Behaviour of spent HTR fuel elements in aquatic phases of repository host rock formations
Journal article, 2006
One back-end option for spent HTR fuel elements proposed for future HTR fuel cycles in the EC is an open fuel cycle with direct disposal of
conditioned or non-conditioned fuel elements. This option has already been chosen in Germany due to the political decision to terminate the use
of HTR technology. First integral leaching investigations at Research Centre Juelich on the behaviour of spent HTR fuel in salt brines, typical of
accident scenarios in a repository in salt, proved that the main part of the radionuclide inventory cannot be mobilised as long as the coated particles
do not fail. However, such experiments will not lead to a useful model for performance assessment calculations, because a failure of the coatings
by corrosion will not occur during experimental times of a few years. In order to get a robust and realistic model for the long-term behaviour in
aqueous phases of host rock systems, it is necessary to understand the barrier function of the different parts of an HTR fuel element, i.e. the matrix
graphite, the different coating materials, and the fuel kernel.

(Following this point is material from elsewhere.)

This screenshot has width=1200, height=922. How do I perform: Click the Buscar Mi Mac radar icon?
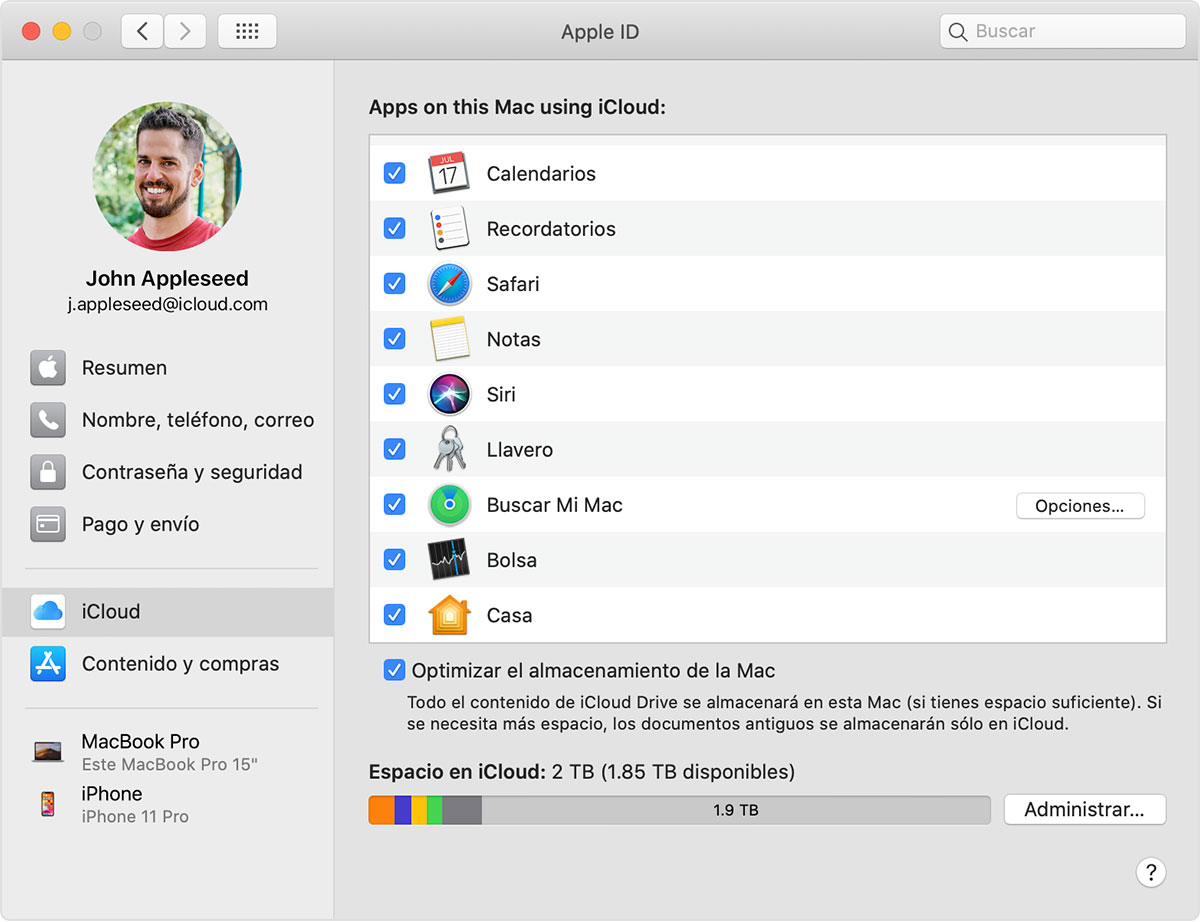pos(449,505)
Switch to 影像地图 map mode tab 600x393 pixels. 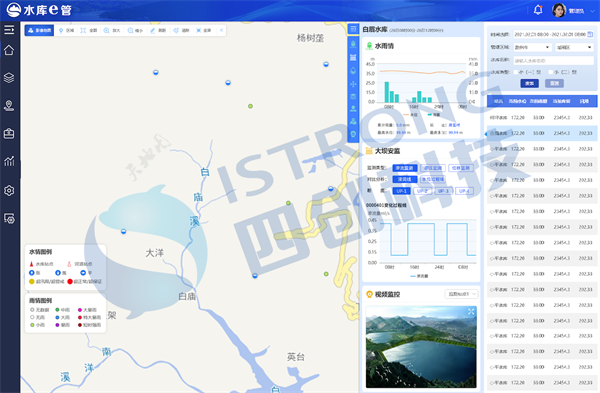coord(39,31)
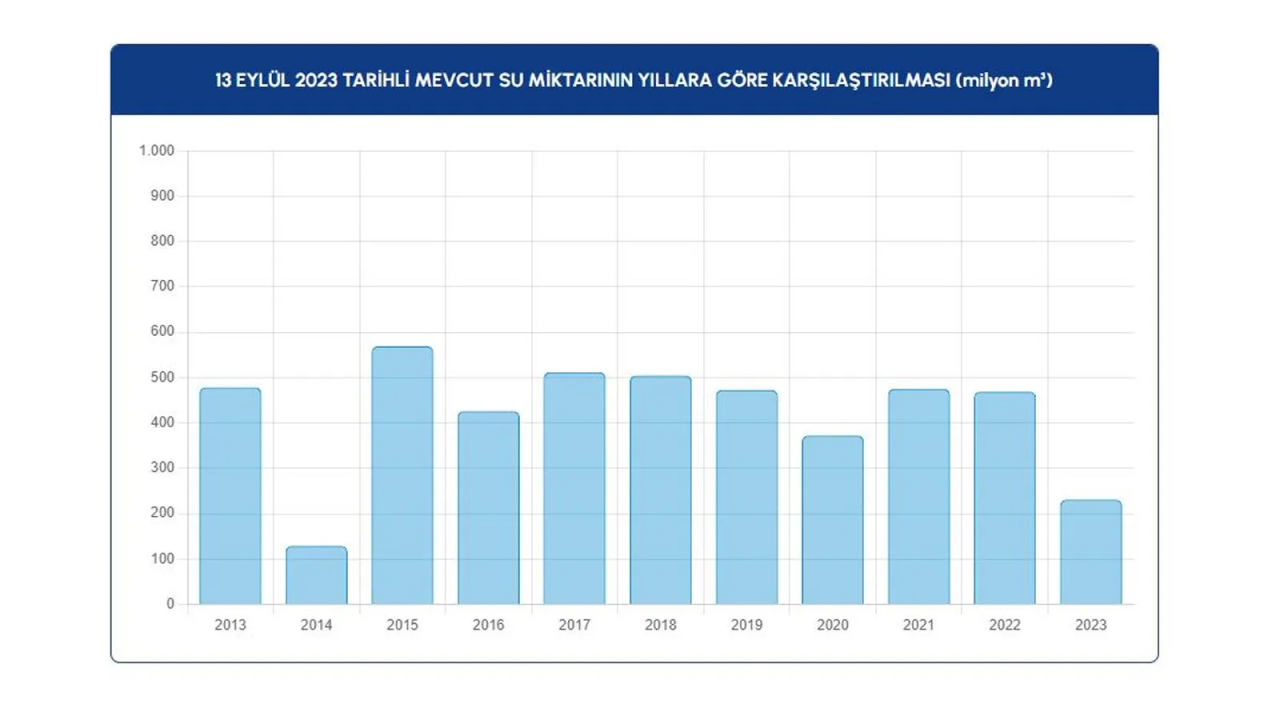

Therefore, our attention is focused on understanding and modelling the barrier performance of the different parts of an HTR fuel element with
respect to their barrier function, and on the development of an overall model for performance assessment. In order to understand this behaviour,
it is necessary to start with investigations of unirradiated material, and to proceed with experiments with external gamma irradiation to determine
the effects of oxidising radiolysis species. Further experiments with irradiated material have to be performed to investigate the influence of the
irradiation damage, and finally an investigation has to be made of the irradiated material plus additional gamma irradiation. Experimental data are
now available for the diffusive transport of radionuclides in the water-saturated graphite pore system, the corrosion rates of unirradiated graphite
with and without external gamma irradiation and unirradiated and irradiated silicon carbide, and for the dissolution rates of UO2 and (Th,U)O2 fuel
kernels with and without external gamma irradiation. All investigations were performed in aquatic phases from salt, granite, and clay host rock.